- **Quoted text**
↓

Welcome to This Awful/Awesome Life! My name is Frances Joyce. I am the publisher and editor of this magazine. We'll be exploring different topics each month to inform, entertain and inspire you. Meet new authors, sharpen your brain and pick up a few tips on life, love, entertaining and business. Enjoy and please share!

The June 2023 Quiz -Daredevils You Should Know by Fran Joyce

We haven’t done a true/false quiz in a while, so this month we found twenty daredevils from around the world to include in our quiz. How much do you know about their death-defying stunts? Can you tell which stunts are real and which ones we have made up?

↑

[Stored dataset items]
↓

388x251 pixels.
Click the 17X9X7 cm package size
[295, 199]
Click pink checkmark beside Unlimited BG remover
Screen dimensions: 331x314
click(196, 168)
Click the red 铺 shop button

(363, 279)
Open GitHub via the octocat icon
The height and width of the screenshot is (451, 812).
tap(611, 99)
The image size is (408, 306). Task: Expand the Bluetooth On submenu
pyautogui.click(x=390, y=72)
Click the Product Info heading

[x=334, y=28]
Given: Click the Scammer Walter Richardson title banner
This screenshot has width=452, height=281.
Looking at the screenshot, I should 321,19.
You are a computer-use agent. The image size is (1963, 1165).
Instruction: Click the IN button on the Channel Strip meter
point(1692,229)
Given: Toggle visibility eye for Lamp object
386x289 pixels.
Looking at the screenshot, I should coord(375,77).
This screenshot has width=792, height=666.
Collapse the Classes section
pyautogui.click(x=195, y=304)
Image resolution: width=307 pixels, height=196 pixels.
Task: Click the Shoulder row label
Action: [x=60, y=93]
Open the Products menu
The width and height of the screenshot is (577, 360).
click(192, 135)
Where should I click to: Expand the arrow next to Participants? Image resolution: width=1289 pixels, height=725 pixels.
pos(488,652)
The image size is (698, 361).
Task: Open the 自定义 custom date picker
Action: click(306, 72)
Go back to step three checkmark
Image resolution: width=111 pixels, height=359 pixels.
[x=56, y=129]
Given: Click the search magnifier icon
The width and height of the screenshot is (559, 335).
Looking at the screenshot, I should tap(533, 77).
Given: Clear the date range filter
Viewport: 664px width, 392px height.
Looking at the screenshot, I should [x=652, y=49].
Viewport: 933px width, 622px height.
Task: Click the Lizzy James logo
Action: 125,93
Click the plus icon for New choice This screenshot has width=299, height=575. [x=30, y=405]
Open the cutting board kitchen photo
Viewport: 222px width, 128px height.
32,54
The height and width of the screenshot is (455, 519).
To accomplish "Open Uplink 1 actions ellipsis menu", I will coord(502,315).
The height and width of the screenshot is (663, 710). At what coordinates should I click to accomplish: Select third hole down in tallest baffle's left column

↑

- **Problem details**
Using the magazine introduction above, answer the following questions, numbering each answer to match its question:
1. Who is the publisher and editor of the magazine?
2. What month and year is the quiz dated?
3. How many daredevils does the quiz include?

- **Full solution**
1. Frances Joyce
2. June 2023
3. Twenty